Purpose: Poly-L-lactic acid (PLLA) is a biodegradable, biocompatible synthetic polymer currently approved in the United States as an injectable device for the treatment of facial fat loss (lipoatrophy) in people with human immunodeficiency virus. A cosmetic indication for the treatment of nasolabial fold wrinkles with PLLA is currently under review by the US Food and Drug Administration (FDA). The aim of this study was to investigate the efficacy of PLLA compared with that of commercially available human collagen implant (Cosmoplast™) in the treatment of dermal nasolabial fold wrinkles for 13 months. Efficacy was assessed by investigator evaluations of improvement following treatment.

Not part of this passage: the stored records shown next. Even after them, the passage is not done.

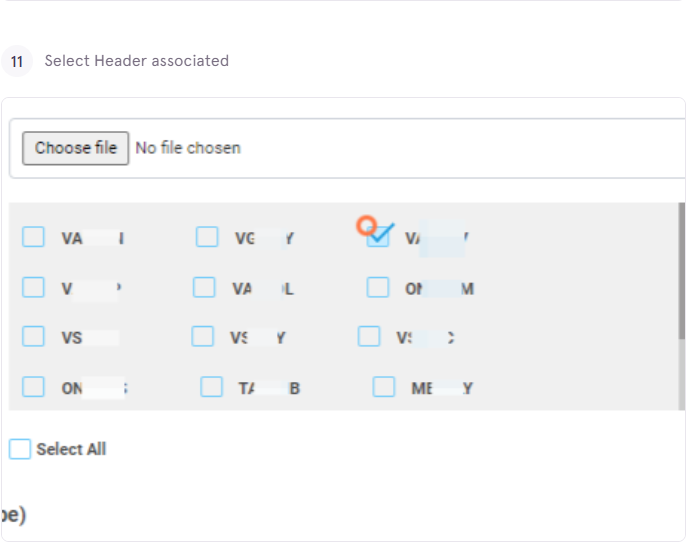Click the No file chosen text
The image size is (687, 543).
[188, 148]
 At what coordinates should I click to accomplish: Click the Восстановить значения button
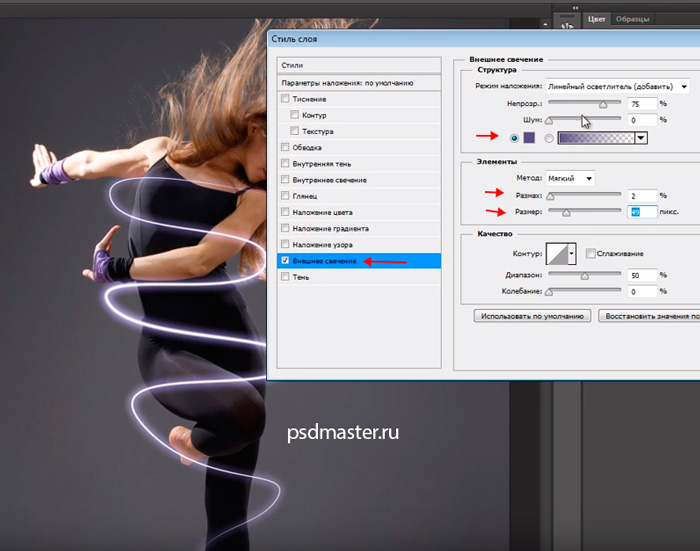[648, 315]
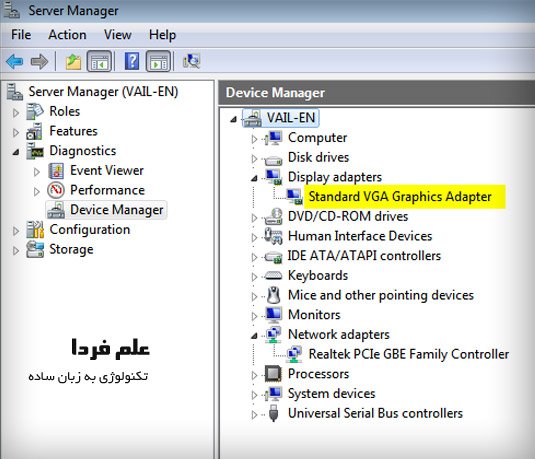Collapse the Diagnostics tree node
The height and width of the screenshot is (459, 535).
16,152
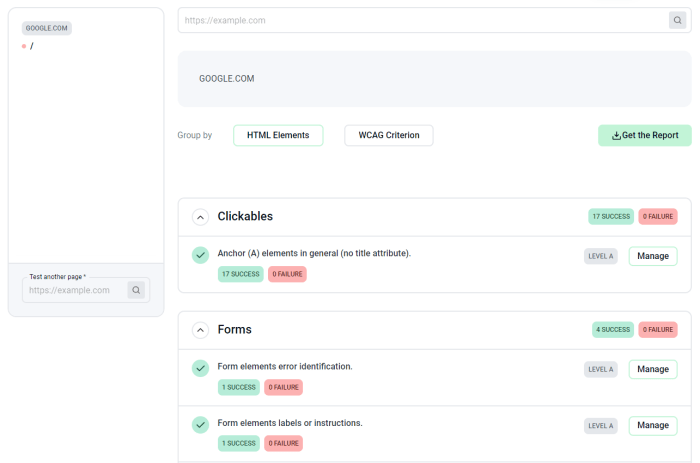Click the top URL input field

[x=420, y=20]
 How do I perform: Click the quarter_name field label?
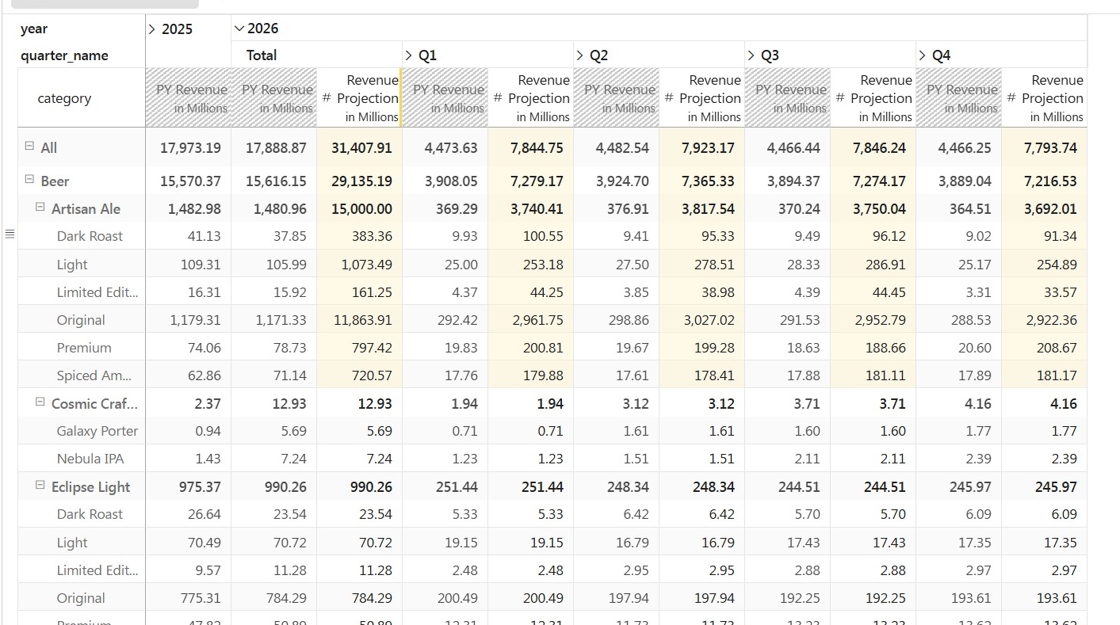pyautogui.click(x=64, y=56)

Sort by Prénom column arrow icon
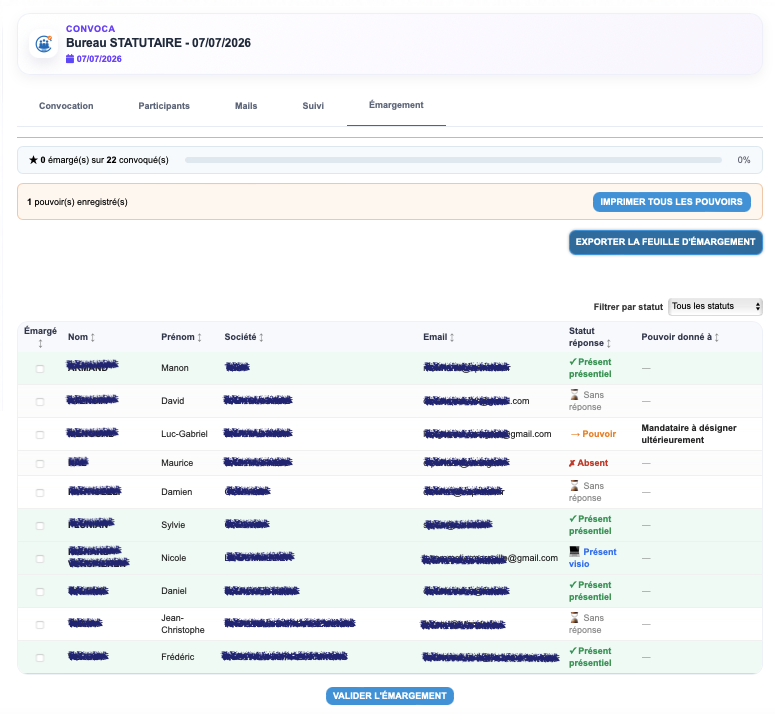[199, 337]
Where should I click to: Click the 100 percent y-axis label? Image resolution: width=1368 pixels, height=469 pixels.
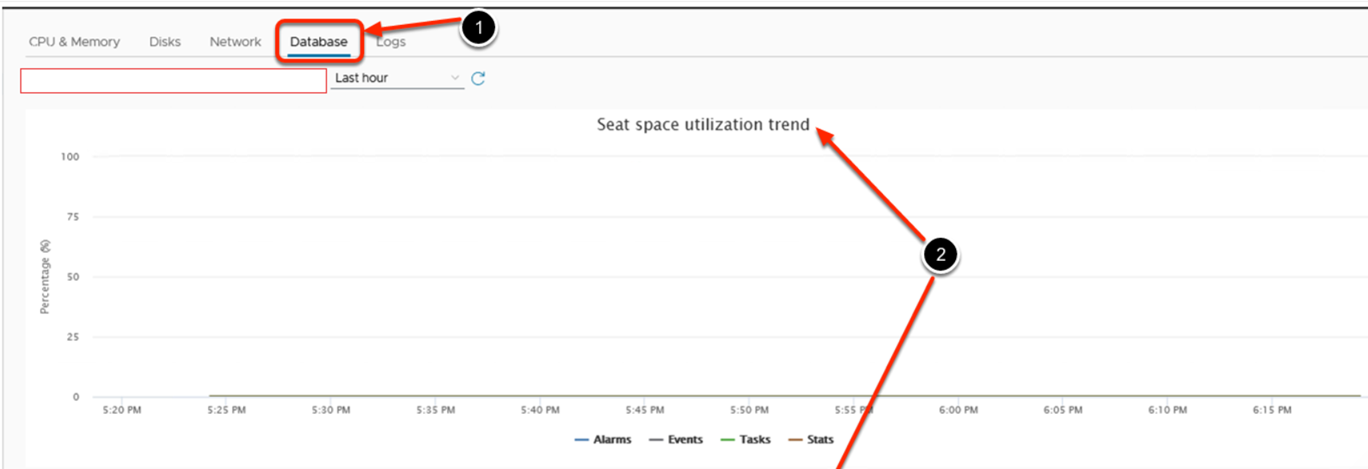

Methodology: The treatment phase in this randomized, parallel-group, multicenter clinical study consisted of one to four visits at 3-week intervals, during which eligible subjects received bilateral injections of either PLLA or human collagen in the left and right nasolabial fold wrinkles. Standardized photographs were taken at screening, at all treatment phase visits, and at all follow-up phase visits. Investigator evaluations of efficacy were collected at all visits beginning 3 weeks after the last injection of study treatment. Assessments were made by comparison to baseline (pretreatment) values, using the photograph at visit 1 (screening) as a reference. The treating investigator rated the subject’s nasolabial folds for global aesthetic improvement based on the following scale (one composite score for both the left and right nasolabial folds): 0 = worse; 1 = no change; 2 = improved; 3 = much improved; 4 = excellent improvement. The follow-up phase consisted of visits at week 3 and months 3, 6, 9 and 13 after the last treatment.

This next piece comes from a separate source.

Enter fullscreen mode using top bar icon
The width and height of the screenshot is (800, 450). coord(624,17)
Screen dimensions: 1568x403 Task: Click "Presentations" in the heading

Results: A total of 233 subjects comprising the intent-to-treat population were randomized to treatment with PLLA (n=116) or human collagen (n=117). Statistically significant differences (p<0.001) in the total investigator global evaluation assessments (including excellent improvement, much improved, improved, no change, and worse) were observed between the PLLA and human collagen treatment groups at the week 3, and month 3, 6, 9, and 13 visits after the final treatment. There was a consistently high level of investigator global evaluation scores for “overall improved” (excellent improvement, much improved, and improved) attributed to the PLLA group. In the PLLA group, the proportion of investigator global evaluation scores for “overall improved” remained above 88% during the entire 13-month follow-up period, whereas in the human collagen group the proportion of investigator global evaluation scores for “overall improved” decreased steadily from 95.7% at week 3 to 6.3% at month 13. For the human collagen group, the investigators initially gave a rating of much improved (49.6%) or excellent improvement (28.7%) at week 3; however, at the month 3 follow-up visit, nearly 83% of the investigators gave a rating of improved or no change. At month 6, most investigators (72.6%) scored the subjects receiving human collagen as showing no change from baseline. Overall, postinjection AEs were similar in both treatment groups; the majority of AEs were mild or moderate in intensity. Fewer subjects receiving PLLA had ≥1 AE (53.4% vs 63.2%; p=0.002). Fewer PLLA-treated subjects reported product-related (20.7% vs 35.9%; p<0.05) or injection-related AEs (20.7% vs 29.1%; p=0.005).The incidence of product-related application site papules (PLLA, 8.6%; human collagen, 3.4%) or nodules (6.9% and 6.0%, respectively) was low for both groups.
Conclusions: Treatment with PLLA resulted in significantly higher investigators global evaluation scores of improvement from baseline at all follow-up visits through month 13, compared with treatment using human collagen. Investigators global evaluation of improvement following PLLA treatment remained consistently high, whereas investigators global evaluations of human collagen treatment were high at week 3 following the final treatment, but quickly declined at the month 3 follow-up visit. Treatment with PLLA or human collagen was well tolerated. In summary, injectable PLLA provided greater and sustained improvement in nasolabial fold wrinkles during the 13-month period than did human collagen.